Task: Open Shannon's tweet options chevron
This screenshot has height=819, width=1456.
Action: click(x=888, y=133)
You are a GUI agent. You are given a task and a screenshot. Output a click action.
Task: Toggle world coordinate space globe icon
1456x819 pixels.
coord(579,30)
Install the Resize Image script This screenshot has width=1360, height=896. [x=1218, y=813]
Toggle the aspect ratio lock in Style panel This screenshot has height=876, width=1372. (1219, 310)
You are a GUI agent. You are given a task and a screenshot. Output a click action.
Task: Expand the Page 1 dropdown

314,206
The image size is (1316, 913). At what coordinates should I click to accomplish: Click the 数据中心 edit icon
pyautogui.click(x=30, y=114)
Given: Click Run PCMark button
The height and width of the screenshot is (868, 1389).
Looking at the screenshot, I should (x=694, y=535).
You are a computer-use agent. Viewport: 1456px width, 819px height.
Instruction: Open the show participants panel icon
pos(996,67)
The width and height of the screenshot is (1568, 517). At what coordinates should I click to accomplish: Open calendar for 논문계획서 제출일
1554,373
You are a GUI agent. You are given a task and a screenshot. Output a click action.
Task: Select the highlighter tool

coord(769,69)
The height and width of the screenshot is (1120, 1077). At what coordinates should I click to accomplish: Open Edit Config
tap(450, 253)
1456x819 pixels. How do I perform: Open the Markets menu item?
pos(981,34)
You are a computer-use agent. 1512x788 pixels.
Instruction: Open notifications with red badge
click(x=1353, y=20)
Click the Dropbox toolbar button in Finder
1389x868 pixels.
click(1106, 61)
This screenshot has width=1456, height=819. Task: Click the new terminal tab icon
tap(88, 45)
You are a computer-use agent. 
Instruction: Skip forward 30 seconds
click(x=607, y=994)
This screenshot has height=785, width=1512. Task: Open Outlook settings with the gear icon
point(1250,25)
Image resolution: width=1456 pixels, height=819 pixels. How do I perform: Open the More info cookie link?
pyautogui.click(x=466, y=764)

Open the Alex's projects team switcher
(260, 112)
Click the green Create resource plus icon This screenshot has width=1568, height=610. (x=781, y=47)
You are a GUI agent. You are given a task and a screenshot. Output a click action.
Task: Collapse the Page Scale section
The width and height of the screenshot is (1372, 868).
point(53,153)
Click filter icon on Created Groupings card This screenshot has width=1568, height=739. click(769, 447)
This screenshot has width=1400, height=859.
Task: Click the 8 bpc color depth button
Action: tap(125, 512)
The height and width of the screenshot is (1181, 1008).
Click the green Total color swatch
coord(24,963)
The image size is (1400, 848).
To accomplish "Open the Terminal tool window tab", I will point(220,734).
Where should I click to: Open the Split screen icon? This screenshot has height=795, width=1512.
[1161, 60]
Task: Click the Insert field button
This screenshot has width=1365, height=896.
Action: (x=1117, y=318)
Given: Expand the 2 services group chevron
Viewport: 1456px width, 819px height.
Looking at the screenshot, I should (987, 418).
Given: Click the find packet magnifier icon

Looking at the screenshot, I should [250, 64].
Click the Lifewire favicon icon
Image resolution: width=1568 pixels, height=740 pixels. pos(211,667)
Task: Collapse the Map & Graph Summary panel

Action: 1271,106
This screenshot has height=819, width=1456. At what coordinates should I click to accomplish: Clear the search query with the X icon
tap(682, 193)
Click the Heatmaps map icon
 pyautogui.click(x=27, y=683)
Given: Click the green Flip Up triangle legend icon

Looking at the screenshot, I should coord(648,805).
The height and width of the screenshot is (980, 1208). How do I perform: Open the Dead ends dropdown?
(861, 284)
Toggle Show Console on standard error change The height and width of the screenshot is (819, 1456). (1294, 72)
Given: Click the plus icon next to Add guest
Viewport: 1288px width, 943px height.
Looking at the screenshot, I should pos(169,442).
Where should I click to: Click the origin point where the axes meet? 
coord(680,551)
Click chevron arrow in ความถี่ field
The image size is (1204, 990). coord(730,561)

• • • • • • •

Restate every record above, exactly, in full.

» **Result of the task**
Task: Open Shannon's tweet options chevron
This screenshot has height=819, width=1456.
Action: click(x=888, y=133)
You are a GUI agent. You are given a task and a screenshot. Output a click action.
Task: Toggle world coordinate space globe icon
1456x819 pixels.
coord(579,30)
Install the Resize Image script This screenshot has width=1360, height=896. [x=1218, y=813]
Toggle the aspect ratio lock in Style panel This screenshot has height=876, width=1372. (1219, 310)
You are a GUI agent. You are given a task and a screenshot. Output a click action.
Task: Expand the Page 1 dropdown

314,206
The image size is (1316, 913). At what coordinates should I click to accomplish: Click the 数据中心 edit icon
pyautogui.click(x=30, y=114)
Given: Click Run PCMark button
The height and width of the screenshot is (868, 1389).
Looking at the screenshot, I should (x=694, y=535).
You are a computer-use agent. Viewport: 1456px width, 819px height.
Instruction: Open the show participants panel icon
pos(996,67)
The width and height of the screenshot is (1568, 517). At what coordinates should I click to accomplish: Open calendar for 논문계획서 제출일
1554,373
You are a GUI agent. You are given a task and a screenshot. Output a click action.
Task: Select the highlighter tool

coord(769,69)
The height and width of the screenshot is (1120, 1077). At what coordinates should I click to accomplish: Open Edit Config
tap(450, 253)
1456x819 pixels. How do I perform: Open the Markets menu item?
pos(981,34)
You are a computer-use agent. 1512x788 pixels.
Instruction: Open notifications with red badge
click(x=1353, y=20)
Click the Dropbox toolbar button in Finder
1389x868 pixels.
click(1106, 61)
This screenshot has width=1456, height=819. Task: Click the new terminal tab icon
tap(88, 45)
You are a computer-use agent. 
Instruction: Skip forward 30 seconds
click(x=607, y=994)
This screenshot has height=785, width=1512. Task: Open Outlook settings with the gear icon
point(1250,25)
Image resolution: width=1456 pixels, height=819 pixels. How do I perform: Open the More info cookie link?
pyautogui.click(x=466, y=764)

Open the Alex's projects team switcher
(260, 112)
Click the green Create resource plus icon This screenshot has width=1568, height=610. (x=781, y=47)
You are a GUI agent. You are given a task and a screenshot. Output a click action.
Task: Collapse the Page Scale section
The width and height of the screenshot is (1372, 868).
point(53,153)
Click filter icon on Created Groupings card This screenshot has width=1568, height=739. click(769, 447)
This screenshot has width=1400, height=859.
Task: Click the 8 bpc color depth button
Action: tap(125, 512)
The height and width of the screenshot is (1181, 1008).
Click the green Total color swatch
coord(24,963)
The image size is (1400, 848).
To accomplish "Open the Terminal tool window tab", I will point(220,734).
Where should I click to: Open the Split screen icon? This screenshot has height=795, width=1512.
[1161, 60]
Task: Click the Insert field button
This screenshot has width=1365, height=896.
Action: (x=1117, y=318)
Given: Expand the 2 services group chevron
Viewport: 1456px width, 819px height.
Looking at the screenshot, I should (987, 418).
Given: Click the find packet magnifier icon

Looking at the screenshot, I should [250, 64].
Click the Lifewire favicon icon
Image resolution: width=1568 pixels, height=740 pixels. pos(211,667)
Task: Collapse the Map & Graph Summary panel

Action: 1271,106
This screenshot has height=819, width=1456. At what coordinates should I click to accomplish: Clear the search query with the X icon
tap(682, 193)
Click the Heatmaps map icon
 pyautogui.click(x=27, y=683)
Given: Click the green Flip Up triangle legend icon

Looking at the screenshot, I should coord(648,805).
The height and width of the screenshot is (980, 1208). How do I perform: Open the Dead ends dropdown?
(861, 284)
Toggle Show Console on standard error change The height and width of the screenshot is (819, 1456). (1294, 72)
Given: Click the plus icon next to Add guest
Viewport: 1288px width, 943px height.
Looking at the screenshot, I should pos(169,442).
Where should I click to: Click the origin point where the axes meet? 
coord(680,551)
Click chevron arrow in ความถี่ field
The image size is (1204, 990). coord(730,561)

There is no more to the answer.